Analyze feature importance in XGBoost to confirm similarities or differences.

  1. Economic Viability:
    XGBoost shows the best economic potential:
  • Potential savings per house: 29.67%
  • Houses needed to break even: 1
  • ROI after 1000 houses: 320,351.20%

Random Forest shows similar, slightly lower figures.

  1. Implementation Strategy:
  1. Implement XGBoost as the primary model.
  2. Maintain Random Forest as a secondary model for comparison.
  3. Use linear regression as a quick, interpretable baseline.
  4. Start with a pilot program to verify real-world performance of all models.
  5. Gradually scale up the use of the best-performing model(s) in production.
  1. Ensemble Approach:
    Consider creating an ensemble model that combines predictions from all three models, potentially weighted based on their performance.

  2. Model Interpretability:
    Use XGBoost and Random Forest for highest accuracy, but leverage the linear model for its ease of interpretation when needed to explain predictions to stakeholders.

  3. Feature Engineering:
    Given the superior performance of the more complex models, invest in feature engineering to potentially improve all models, especially XGBoost and Random Forest.

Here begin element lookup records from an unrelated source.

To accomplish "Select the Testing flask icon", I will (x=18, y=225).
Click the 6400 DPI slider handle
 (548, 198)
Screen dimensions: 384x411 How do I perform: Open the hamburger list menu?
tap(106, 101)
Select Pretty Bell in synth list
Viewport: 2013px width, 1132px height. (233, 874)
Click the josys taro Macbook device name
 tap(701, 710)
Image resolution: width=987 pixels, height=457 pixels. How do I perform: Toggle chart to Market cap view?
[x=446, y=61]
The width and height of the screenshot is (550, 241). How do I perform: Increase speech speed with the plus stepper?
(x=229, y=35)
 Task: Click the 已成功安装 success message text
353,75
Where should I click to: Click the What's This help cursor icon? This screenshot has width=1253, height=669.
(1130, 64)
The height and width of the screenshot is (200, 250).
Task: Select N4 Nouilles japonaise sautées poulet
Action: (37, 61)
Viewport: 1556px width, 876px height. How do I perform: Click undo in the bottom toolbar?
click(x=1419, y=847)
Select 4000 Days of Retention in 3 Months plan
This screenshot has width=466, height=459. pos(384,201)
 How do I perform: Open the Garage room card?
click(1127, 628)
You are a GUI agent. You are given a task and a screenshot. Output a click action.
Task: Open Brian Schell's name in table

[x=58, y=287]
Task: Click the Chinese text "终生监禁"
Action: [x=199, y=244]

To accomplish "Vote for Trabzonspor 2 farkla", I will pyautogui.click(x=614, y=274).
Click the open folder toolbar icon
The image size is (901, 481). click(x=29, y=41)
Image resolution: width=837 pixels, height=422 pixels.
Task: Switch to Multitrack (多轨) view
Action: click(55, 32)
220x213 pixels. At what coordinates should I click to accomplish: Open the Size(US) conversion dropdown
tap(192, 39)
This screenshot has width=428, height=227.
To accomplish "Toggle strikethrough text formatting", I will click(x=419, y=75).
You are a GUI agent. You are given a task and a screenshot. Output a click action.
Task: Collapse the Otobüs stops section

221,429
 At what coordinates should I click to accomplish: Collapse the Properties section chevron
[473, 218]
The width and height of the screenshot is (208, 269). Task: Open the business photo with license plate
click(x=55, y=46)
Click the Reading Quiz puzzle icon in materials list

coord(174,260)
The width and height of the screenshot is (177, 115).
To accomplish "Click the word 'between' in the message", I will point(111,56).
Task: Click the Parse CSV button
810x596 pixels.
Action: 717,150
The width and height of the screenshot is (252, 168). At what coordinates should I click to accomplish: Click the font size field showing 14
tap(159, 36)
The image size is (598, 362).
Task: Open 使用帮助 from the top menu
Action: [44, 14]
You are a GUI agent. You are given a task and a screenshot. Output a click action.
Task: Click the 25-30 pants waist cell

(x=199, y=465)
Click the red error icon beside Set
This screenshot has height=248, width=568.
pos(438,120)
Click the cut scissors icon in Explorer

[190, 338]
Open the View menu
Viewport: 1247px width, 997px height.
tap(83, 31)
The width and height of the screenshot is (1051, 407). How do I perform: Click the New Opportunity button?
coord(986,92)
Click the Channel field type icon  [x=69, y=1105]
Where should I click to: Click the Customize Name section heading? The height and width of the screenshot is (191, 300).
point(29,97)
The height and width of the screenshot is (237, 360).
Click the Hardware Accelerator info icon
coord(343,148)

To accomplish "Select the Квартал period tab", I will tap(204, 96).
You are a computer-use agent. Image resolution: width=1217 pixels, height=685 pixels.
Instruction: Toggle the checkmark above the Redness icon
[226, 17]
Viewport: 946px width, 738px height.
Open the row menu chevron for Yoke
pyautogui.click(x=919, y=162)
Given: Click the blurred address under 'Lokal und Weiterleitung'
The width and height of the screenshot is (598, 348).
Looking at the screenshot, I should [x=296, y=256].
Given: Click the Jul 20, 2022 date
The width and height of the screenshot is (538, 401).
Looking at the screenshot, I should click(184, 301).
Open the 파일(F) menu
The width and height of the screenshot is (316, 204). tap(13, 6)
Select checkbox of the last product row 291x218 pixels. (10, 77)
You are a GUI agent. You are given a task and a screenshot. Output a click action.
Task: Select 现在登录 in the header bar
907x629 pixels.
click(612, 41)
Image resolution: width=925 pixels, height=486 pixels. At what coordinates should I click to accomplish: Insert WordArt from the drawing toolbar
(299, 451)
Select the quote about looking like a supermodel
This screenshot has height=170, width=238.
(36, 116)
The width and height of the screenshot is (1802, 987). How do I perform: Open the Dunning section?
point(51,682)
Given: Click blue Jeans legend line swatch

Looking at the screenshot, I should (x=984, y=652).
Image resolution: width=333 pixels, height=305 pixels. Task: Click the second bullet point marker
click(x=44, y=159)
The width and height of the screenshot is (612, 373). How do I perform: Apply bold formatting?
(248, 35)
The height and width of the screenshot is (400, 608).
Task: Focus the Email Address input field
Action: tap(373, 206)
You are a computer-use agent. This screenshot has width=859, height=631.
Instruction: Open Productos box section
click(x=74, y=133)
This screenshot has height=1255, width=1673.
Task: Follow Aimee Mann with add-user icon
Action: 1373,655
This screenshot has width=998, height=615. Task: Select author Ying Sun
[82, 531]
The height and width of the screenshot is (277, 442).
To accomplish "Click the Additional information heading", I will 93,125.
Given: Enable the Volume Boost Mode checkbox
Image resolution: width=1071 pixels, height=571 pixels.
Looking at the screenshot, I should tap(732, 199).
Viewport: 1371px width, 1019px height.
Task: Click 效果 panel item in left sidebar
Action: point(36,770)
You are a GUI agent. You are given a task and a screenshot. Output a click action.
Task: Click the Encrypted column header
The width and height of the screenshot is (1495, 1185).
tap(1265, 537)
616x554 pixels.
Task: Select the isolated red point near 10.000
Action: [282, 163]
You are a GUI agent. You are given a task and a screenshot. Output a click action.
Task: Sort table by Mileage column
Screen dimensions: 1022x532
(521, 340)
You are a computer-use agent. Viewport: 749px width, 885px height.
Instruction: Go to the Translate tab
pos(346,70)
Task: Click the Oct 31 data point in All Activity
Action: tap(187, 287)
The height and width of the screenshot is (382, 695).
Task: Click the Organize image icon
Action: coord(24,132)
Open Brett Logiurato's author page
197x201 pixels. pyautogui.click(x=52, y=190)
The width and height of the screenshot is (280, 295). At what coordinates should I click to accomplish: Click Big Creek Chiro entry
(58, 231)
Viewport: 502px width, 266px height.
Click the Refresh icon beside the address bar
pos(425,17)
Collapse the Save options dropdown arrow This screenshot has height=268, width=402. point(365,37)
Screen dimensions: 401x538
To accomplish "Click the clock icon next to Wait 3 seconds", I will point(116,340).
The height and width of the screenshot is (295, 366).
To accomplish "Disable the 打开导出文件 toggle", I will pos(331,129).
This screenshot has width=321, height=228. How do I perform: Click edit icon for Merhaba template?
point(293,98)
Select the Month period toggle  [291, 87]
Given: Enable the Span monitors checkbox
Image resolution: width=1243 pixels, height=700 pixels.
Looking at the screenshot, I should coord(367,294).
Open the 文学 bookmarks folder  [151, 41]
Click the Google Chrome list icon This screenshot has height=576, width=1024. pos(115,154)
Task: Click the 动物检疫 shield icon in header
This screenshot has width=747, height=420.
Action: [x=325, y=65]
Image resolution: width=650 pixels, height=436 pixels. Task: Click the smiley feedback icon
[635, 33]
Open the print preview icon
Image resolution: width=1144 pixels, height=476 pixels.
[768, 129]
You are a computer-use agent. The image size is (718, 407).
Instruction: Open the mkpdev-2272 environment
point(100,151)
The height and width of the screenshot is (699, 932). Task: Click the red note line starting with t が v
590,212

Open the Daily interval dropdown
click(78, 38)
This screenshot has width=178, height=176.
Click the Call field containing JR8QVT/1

  4. Hyperparameter Tuning:
    Conduct thorough hyperparameter tuning for both XGBoost and Random Forest to potentially improve their performance further.

  5. Continuous Learning and Adaptation:
    Implement a system to regularly retrain all models with new data, allowing them to adapt to changing market conditions.

  6. Model Monitoring:
    Set up a monitoring system to track the performance of all three models over time. This will help identify if/when model retraining is necessary or if the relative performance of the models changes.

  7. User Interface:
    Develop an interface that allows users to see predictions from all three models, along with confidence intervals and model-specific feature importance.

  8. Risk Management:
    While the complex models show excellent potential, keep the linear model as a fallback option in case of unexpected issues with the more complex models.

  9. Ethical and Legal Compliance:
    Regularly audit all models for compliance with fair housing laws and to ensure they don’t perpetuate biases. The linear model can be particularly useful for these audits due to its transparency.

  10. Educational Component:
    Provide training to users on the strengths and weaknesses of each model type, helping them understand when to rely more heavily on one model over the others.

  11. Feedback Loop:
    Establish a system for users to provide feedback on prediction accuracy, using this information to continually refine and improve all models.

By leveraging the strengths of all three models - the accuracy of XGBoost and Random Forest, and the interpretability of linear regression - you can create a robust, high-performing, and transparent house price prediction system.